Records for pointing at text and elements:

- - - - - - -

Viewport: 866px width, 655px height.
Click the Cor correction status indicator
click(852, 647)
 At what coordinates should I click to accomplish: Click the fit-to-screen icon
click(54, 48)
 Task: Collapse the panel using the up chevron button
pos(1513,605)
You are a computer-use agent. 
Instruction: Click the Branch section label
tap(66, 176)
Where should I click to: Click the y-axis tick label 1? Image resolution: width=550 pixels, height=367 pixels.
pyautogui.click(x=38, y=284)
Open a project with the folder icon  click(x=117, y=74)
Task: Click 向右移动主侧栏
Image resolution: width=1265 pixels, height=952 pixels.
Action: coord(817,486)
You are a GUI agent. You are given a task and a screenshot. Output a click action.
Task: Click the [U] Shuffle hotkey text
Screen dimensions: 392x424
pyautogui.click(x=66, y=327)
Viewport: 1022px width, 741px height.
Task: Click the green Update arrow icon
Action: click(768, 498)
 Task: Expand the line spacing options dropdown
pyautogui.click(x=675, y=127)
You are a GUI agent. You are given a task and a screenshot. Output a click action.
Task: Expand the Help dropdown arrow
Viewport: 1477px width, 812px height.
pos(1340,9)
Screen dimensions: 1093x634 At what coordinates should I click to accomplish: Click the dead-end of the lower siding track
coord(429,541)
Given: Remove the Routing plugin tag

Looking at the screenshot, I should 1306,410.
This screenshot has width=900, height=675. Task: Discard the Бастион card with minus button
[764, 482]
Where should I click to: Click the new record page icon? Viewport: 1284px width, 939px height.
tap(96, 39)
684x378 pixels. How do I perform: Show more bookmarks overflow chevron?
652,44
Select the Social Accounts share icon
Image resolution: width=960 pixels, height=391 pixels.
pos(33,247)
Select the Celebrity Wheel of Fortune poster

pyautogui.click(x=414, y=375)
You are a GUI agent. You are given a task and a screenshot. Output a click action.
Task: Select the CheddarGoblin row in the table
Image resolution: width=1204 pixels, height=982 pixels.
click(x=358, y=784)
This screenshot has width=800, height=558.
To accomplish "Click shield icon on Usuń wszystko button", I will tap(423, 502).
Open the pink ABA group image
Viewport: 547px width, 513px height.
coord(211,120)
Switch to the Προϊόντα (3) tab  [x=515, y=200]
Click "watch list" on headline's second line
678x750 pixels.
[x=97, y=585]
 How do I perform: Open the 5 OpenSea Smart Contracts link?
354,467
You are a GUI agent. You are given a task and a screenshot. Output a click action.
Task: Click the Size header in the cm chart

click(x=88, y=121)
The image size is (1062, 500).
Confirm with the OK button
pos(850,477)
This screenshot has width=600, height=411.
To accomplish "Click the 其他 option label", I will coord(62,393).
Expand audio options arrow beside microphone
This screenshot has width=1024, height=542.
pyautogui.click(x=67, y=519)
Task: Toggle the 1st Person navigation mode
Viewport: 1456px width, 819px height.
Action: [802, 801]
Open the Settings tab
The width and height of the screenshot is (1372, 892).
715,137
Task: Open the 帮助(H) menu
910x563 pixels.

- - - - - - -

> _Aim of the task_:
Identify each line in the records above that contains the word "dropdown" and copy those lines out. Case counts.

> _Output below_:
 Task: Expand the line spacing options dropdown
Task: Expand the Help dropdown arrow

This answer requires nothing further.